Carlo van de Weijer leitet an der Technischen Universität von Eindhoven das neugegründete „Eindhoven Artificial Intelligence Systems Institute (EAISI), das sich unter anderem mit dem Autonomen Fahren und den Möglichkeiten beschäftigt, den Verkehr und unseren Alltag mithilfe Künstlicher Intelligenz zu optimieren. Der Maschinenbauingenieur war früher unter anderem für Siemens und TomTom tätig. Heute berät der 55-Jährige Ministerien und Industrieunternehmen auf der ganzen Welt in Fragen zur Zukunft der Mobilität – und meldet sich in Kolumnen wie dieser regelmäßig zu solchen Themen zu Wort. Zusammen mit seinem Kollegen, Professor Maarten Steinbuch von der TU Eindhoven hat er zudem ein Buch über die Zukunft der Mobilität verfasst.

Carlo van de Weijer
Carlo van de Weijer
Der Ingenieur ist Direktor des Eindhoven Artificial Intelligence Systems Institute (EAISI). Foto: Privat

Jahrzehnte des Wunschdenkens über eine nachlassende Popularität des Automobils haben wenig gebracht. Der Autobesitz geht keineswegs, wie schon oft vorhergesagt, deutlich zurück, selbst unter  jungen Menschen ist er weiter populär. Gleichzeitig wird das Auto immer besser, sicherer, komfortabler und günstiger, was die Platzprobleme durch eine wachsende Zahl von Autos noch weiter verschärfen wird.
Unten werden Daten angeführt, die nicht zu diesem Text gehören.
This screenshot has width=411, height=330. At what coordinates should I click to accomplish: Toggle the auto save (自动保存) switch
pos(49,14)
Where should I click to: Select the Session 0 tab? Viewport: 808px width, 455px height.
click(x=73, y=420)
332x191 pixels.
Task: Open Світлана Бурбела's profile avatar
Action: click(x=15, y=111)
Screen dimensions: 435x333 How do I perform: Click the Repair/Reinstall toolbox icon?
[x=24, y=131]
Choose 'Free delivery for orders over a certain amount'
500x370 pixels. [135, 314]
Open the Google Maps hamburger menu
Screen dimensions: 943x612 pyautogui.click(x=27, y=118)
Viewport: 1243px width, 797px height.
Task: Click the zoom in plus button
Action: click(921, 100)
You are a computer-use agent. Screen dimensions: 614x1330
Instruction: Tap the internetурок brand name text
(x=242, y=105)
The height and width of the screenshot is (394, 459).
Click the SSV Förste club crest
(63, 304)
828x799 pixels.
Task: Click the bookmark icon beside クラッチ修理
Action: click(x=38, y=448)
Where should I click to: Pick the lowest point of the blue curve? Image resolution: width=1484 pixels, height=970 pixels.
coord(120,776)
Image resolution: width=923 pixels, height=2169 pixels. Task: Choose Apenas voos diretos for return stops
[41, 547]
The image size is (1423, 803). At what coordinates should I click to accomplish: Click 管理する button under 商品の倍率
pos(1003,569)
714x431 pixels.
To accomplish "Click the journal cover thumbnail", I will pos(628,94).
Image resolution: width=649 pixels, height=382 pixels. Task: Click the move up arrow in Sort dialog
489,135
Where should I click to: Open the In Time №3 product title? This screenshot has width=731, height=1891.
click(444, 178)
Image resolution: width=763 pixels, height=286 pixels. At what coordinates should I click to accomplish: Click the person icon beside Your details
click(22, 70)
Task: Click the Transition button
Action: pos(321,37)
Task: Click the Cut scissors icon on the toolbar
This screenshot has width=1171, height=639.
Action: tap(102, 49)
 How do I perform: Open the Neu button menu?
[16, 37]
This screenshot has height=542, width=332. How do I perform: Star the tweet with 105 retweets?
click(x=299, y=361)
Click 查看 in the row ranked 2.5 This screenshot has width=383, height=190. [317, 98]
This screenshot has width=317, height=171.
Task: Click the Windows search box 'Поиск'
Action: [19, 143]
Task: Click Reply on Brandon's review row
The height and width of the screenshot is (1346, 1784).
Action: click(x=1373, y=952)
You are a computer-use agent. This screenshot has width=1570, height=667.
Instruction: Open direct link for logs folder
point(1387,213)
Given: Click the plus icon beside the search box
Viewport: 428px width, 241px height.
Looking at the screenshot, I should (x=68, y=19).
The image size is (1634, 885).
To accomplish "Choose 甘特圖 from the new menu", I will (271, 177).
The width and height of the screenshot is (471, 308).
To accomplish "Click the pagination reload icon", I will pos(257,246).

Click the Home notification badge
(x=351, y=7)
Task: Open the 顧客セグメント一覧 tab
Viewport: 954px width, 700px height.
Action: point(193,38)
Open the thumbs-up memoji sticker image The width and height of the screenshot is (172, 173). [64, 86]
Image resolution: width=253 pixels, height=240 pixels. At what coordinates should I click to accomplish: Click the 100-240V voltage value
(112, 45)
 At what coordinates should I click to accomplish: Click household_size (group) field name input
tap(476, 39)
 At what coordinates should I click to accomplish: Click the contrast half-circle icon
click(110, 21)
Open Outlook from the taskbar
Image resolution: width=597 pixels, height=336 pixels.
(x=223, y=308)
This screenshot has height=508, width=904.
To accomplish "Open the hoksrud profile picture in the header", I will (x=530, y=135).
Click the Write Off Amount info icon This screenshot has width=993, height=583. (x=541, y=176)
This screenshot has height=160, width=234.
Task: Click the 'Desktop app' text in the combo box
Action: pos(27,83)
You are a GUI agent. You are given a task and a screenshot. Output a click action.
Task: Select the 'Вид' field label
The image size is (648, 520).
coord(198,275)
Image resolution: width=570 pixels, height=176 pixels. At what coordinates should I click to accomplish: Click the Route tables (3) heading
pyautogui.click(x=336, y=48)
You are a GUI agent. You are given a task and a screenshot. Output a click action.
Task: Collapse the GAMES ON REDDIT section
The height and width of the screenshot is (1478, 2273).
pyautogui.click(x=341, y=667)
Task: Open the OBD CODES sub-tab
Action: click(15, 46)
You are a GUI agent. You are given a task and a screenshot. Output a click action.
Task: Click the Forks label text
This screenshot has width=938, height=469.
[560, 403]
Geparkte Autos sollten eigentlich besser versteckt werden, um Wohngebiete und Innenstädte lebenswert zu halten. Und auch das fahrende Auto verbraucht immer mehr Platz, der in Ballungsräumen heute schon knapp ist. Deshalb fördern die Kommunen nach Kräften die Nutzung von platzsparenden und umweltschonenden Alternativen, von Fahrrädern und öffentlichen Verkehrsmitteln.

Doch in den neuen Mobilitätskonzepten der Stadtplaner zieht das Fahrrad gegenüber den öffentlichen Verkehrsmitteln trotzdem immer noch den Kürzeren, sowohl was die Aufmerksamkeit als auch was die Finanzmittel anbetrifft. Und das, obwohl die vorgestellte Nahverkehrpläne immer pompöser werden. Eine sinnvolle Prioritätensetzung ist das allerdings nicht – schon gar nicht, wenn das Ziel sein soll, den Autoverkehr zu reduzieren.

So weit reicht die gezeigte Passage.